• _TASK DETAILS_
Find and return every line of the data that contains the word "address".

• _RAW DATA_
--- START ---

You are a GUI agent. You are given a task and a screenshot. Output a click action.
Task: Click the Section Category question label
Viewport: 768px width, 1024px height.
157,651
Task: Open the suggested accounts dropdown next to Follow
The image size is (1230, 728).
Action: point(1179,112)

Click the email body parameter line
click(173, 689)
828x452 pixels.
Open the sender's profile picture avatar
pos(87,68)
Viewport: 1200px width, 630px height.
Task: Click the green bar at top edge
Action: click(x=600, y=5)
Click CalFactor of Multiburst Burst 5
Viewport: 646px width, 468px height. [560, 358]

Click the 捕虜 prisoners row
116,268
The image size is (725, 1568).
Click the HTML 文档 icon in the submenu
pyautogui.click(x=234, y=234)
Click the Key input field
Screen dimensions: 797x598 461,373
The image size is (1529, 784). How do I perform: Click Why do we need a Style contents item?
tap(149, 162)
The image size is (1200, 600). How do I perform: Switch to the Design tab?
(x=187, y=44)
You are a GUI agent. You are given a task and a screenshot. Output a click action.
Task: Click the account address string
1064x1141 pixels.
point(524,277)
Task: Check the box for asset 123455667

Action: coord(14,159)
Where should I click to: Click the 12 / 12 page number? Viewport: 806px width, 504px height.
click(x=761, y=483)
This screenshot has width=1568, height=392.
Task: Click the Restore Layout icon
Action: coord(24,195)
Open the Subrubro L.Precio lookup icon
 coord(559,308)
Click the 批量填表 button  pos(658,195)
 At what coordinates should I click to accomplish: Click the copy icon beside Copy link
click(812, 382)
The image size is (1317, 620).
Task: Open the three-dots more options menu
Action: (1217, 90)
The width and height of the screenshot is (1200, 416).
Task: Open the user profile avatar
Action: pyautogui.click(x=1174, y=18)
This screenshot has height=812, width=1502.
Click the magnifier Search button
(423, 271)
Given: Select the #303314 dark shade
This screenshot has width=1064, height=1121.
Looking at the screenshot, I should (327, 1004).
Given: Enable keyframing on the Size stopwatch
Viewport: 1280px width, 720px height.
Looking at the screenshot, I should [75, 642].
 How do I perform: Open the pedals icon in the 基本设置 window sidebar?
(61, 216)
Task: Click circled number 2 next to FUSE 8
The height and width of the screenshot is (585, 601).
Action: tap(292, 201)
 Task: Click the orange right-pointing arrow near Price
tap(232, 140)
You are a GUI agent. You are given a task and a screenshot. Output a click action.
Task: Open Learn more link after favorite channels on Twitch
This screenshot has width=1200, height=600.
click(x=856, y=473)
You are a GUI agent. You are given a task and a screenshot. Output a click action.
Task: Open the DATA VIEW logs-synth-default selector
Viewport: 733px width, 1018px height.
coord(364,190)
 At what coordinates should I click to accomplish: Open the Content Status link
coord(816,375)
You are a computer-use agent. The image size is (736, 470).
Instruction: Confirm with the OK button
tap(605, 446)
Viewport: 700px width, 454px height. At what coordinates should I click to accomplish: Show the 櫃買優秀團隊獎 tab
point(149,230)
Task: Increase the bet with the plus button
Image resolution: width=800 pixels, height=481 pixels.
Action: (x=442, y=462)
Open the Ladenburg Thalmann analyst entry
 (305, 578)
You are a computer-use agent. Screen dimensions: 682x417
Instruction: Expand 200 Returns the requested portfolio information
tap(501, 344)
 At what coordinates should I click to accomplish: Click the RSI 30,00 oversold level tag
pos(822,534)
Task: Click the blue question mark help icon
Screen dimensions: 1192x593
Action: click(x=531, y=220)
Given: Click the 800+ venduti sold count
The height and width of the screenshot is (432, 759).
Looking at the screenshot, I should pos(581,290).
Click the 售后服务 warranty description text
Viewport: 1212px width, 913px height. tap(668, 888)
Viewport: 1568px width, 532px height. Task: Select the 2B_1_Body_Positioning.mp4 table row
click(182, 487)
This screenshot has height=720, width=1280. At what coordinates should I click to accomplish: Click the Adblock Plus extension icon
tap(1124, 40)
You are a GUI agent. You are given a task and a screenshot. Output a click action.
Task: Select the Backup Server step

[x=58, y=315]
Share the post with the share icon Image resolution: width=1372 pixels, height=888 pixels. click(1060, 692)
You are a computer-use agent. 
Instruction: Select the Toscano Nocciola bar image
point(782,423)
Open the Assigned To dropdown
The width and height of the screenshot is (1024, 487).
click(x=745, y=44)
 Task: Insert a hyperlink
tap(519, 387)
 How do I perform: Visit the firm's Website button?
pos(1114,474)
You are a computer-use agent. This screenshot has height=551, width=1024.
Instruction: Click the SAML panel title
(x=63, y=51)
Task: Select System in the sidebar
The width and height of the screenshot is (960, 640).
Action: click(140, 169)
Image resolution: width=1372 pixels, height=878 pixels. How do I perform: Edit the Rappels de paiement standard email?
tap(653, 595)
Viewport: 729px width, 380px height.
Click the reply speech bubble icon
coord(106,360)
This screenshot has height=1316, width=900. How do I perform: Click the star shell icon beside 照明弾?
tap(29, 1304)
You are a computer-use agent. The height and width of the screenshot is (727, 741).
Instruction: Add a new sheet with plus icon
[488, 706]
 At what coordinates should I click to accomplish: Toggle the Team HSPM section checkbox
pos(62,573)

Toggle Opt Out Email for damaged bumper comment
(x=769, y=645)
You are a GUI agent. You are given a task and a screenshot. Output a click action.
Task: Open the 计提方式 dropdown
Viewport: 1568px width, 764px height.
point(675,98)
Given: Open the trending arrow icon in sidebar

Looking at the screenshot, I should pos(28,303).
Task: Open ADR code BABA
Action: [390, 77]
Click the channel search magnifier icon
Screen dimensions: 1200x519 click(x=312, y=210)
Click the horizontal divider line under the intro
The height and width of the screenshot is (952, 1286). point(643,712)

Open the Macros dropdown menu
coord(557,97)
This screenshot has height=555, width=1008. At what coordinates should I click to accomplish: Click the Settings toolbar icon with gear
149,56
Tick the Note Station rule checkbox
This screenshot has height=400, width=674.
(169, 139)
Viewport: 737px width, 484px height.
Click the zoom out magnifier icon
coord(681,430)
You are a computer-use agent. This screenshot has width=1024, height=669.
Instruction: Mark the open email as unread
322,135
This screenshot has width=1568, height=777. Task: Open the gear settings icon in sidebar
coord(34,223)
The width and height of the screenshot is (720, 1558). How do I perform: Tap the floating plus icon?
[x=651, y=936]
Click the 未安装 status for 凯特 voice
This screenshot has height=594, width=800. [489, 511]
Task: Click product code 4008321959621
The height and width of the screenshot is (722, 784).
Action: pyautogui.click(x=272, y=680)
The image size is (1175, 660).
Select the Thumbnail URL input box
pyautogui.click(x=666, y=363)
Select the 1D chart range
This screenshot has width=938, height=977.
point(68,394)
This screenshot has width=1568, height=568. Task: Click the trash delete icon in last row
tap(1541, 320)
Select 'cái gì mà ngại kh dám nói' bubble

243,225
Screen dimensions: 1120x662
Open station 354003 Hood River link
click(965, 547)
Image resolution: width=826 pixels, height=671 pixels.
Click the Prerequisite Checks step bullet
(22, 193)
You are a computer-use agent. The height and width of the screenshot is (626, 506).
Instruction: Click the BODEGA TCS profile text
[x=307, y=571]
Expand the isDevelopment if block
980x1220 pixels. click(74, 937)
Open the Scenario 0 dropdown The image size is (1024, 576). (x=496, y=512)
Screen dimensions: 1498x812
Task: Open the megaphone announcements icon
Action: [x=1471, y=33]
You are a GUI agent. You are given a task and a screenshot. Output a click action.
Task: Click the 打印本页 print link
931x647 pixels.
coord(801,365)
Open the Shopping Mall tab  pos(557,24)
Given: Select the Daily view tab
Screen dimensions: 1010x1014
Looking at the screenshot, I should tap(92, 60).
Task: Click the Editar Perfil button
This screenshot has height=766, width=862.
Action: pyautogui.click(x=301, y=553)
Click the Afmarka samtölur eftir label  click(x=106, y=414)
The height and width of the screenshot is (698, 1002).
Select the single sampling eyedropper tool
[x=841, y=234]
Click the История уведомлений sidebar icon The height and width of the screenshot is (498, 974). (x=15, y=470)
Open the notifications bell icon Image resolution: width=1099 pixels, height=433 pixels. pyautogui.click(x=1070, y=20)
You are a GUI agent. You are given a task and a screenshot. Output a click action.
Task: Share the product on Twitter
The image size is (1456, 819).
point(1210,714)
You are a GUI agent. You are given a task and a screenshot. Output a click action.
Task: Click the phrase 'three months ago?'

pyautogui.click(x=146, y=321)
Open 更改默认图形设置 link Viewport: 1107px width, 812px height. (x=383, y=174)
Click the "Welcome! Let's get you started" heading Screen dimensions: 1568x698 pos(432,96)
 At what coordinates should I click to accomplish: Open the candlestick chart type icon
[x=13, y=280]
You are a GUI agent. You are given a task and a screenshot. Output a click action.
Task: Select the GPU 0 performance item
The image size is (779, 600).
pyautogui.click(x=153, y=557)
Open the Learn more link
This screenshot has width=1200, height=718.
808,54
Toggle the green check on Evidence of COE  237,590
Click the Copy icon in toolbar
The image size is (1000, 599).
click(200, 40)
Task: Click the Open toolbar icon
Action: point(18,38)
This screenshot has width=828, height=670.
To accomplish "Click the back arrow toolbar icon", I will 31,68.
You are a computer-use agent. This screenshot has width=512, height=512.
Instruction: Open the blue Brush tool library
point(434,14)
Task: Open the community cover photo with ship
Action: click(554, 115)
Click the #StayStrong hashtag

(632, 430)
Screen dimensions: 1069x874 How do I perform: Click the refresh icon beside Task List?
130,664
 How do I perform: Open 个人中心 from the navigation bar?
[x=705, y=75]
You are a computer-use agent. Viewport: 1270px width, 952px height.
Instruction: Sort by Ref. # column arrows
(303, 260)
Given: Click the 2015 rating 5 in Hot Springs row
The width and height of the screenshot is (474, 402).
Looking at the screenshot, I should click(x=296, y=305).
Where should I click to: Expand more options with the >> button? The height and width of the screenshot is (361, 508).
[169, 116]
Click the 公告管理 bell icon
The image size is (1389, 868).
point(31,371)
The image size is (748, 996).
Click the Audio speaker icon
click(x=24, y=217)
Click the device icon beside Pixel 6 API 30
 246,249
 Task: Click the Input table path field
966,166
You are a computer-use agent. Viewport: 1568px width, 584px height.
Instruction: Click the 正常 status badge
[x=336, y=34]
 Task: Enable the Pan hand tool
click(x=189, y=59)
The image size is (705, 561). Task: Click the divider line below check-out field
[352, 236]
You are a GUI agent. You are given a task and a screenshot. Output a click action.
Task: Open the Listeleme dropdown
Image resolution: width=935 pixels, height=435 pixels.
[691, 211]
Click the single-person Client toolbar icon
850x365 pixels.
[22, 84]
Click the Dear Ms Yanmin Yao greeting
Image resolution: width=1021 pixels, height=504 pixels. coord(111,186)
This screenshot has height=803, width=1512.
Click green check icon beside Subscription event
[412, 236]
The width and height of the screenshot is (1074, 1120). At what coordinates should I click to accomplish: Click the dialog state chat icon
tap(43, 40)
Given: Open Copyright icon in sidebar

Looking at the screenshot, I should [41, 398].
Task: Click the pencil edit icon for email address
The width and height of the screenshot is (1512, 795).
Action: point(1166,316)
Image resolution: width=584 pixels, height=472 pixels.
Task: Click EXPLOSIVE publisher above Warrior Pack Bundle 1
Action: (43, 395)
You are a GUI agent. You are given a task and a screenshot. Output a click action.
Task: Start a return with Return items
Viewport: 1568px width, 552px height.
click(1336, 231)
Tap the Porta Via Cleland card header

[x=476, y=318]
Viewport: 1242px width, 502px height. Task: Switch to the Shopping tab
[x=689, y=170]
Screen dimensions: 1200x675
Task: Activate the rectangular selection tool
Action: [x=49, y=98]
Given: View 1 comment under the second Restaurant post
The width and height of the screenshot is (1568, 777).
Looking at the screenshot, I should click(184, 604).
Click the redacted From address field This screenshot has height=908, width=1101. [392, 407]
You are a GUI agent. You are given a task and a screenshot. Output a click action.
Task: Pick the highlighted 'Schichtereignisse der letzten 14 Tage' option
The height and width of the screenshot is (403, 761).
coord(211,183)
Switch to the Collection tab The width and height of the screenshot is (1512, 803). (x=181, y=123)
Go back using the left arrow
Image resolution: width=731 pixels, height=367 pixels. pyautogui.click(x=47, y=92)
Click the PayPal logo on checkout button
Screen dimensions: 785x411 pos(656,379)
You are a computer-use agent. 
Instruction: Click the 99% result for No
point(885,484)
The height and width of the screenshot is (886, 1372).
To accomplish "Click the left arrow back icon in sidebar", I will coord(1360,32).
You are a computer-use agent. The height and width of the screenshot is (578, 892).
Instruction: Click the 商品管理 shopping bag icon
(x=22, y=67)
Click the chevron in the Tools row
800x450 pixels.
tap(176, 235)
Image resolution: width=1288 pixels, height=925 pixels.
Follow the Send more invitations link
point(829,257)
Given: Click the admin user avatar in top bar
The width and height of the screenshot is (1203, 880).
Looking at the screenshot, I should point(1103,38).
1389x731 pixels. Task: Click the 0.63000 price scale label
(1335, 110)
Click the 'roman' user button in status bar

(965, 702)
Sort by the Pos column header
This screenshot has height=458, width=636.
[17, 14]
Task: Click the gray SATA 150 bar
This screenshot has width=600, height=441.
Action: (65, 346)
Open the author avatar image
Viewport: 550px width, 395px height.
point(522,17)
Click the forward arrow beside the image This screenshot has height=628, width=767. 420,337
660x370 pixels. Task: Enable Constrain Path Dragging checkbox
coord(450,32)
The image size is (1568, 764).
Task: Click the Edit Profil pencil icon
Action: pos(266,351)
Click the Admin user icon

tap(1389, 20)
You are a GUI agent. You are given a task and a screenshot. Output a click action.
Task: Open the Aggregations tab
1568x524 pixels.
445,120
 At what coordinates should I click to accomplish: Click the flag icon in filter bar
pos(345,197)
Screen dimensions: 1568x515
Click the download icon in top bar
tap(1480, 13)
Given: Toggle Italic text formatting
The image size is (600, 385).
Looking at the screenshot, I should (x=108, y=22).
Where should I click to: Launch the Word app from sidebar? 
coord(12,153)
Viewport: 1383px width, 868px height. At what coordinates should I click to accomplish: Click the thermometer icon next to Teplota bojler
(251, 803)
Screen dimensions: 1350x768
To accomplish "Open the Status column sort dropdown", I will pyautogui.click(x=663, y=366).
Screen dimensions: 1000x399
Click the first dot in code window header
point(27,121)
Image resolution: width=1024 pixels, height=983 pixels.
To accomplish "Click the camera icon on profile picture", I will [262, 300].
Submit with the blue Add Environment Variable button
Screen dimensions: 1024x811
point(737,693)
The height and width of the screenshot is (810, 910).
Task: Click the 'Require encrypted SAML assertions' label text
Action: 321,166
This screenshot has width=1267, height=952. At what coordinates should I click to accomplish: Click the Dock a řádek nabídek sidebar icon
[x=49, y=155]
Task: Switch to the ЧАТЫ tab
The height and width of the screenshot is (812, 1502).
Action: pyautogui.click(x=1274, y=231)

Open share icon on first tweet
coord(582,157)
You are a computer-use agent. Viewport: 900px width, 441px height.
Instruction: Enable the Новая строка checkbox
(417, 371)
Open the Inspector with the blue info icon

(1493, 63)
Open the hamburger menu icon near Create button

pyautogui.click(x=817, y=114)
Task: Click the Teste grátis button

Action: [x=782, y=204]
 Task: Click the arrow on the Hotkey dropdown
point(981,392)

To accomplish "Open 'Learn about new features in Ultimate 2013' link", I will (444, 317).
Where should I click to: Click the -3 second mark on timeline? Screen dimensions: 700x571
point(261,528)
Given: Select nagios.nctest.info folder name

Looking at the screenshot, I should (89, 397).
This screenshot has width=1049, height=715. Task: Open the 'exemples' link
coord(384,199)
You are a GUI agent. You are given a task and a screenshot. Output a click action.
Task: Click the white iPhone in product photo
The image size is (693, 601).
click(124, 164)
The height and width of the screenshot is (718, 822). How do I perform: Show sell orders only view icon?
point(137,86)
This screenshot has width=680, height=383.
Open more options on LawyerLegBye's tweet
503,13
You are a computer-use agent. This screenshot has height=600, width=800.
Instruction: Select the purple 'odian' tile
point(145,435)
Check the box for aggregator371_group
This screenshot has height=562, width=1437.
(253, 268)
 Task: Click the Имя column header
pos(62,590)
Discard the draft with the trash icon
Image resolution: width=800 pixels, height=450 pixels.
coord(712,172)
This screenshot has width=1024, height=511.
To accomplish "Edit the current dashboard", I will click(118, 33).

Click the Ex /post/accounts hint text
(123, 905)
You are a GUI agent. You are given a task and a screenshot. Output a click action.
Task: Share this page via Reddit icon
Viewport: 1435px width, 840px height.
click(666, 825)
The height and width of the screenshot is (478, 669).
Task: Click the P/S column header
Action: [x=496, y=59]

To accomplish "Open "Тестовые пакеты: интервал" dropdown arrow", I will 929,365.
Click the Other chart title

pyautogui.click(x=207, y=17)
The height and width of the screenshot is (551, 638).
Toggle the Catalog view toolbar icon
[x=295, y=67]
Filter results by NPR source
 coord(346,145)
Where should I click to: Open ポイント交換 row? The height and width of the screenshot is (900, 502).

--- END ---

• _SOLUTION FOR THIS EXERCISE_
Task: Click the account address string
Task: Click the pencil edit icon for email address
Click the redacted From address field This screenshot has height=908, width=1101. [392, 407]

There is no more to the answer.